• **Text shown**:
▼
Saturday, September 26, 2015

Magritte's The Return(1940)

The Return, is a 480 X 610 art print, has a blue sky, a cut out of clouds in the shape of a bird, and on the bottom is a nest with three eggs. The name of the artwork, make us think what does the artist mean by The Return?. The very simple interpretation is the return of the mother bird to its nest, as a protector. Applying semiotics (study of signs and symbols) theory, blue sky and white clouds is symbol of spirituality, as soul, a return of life after death. The eggs at the bottom on the floor, shows the seed/ beginning of life. The bird, in the shape of a dove, as a protector symbolizes the presence of god or holy spirit watching over a new beginning. The surrealistic artwork puts together two realms of existence: life and after-life(soul), (life as signifier and soul as the significant) and there is a connection between them. There is no end to life; our body and soul are two different constituents existing together, like two sides of a coin, when we die, our life continues in the form of soul/spirit.
▲
• **Source material**:
▼
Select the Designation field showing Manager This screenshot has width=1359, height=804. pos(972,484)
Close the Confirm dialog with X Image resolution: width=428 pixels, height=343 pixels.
▲
• **What to do**: Can you pick up the post about Magritte's The Return, shown above the data, and continue it from its last sentence?

• **Solved problem**:
"Rene Magritte's surrealness is real, found in everyday things transplanted to another world until they have lost their everyday thingness."- Paul Page
Magritte, “makes the invisible, visible”- concept of spirituality. Complex and structured environments, they provoke both strong somatic responses and wide-ranging metaphorical associations that, together, weave a nexus of layered, non discursive meanings. Dewey insists that an aesthetic act is not complete until the viewer/reader/listener is able to "emulate the operation" undertaken by the artist. When the painter and the poet succeed in incorporating "medium" in the outcome, that is, in creating a work of art, the work in turn provides the viewer and the reader with a potentially rich aesthetic experience that becomes all the richer when they are able to perceive the way the medium itself is being "used structurally" to create an aesthetic whole that precedes any "idea" the work putatively conveys.
Recognition and recollection --a kind of understanding based in memory and past experience that bypasses or even precedes intellection -- are the principal tools for apprehending spiritualistic experience, which helps in enhancing creation of art work. Everything is surrounded by the mists of significations which carry the mind in many directions, all according to knowledge, interest, and level of awareness brought to bear at any given moment when we happen to look around. Of course, all these perceptions involve signs and the mind in knowing may make comparisons among objects of which it is aware, and from these comparisons relations do indeed result. Our thought becomes a power of source/knowledge, providing possibilities of meaning and of truth that lie outside empirical seizure or proof- the root-impulse of the human spirit. There are values and energies in the human person -- and an inner voice which cannot be revealed with analytical and empirical tools. Magritte’s artwork provide access to such intimations, intimations which if inimical to reason are nonetheless instinctual to humanity- the sixth sense –spirituality, proving the simple analogy,

Art is experience,
Experience is knowledge,
Knowledge is spiritual
Art is spiritual.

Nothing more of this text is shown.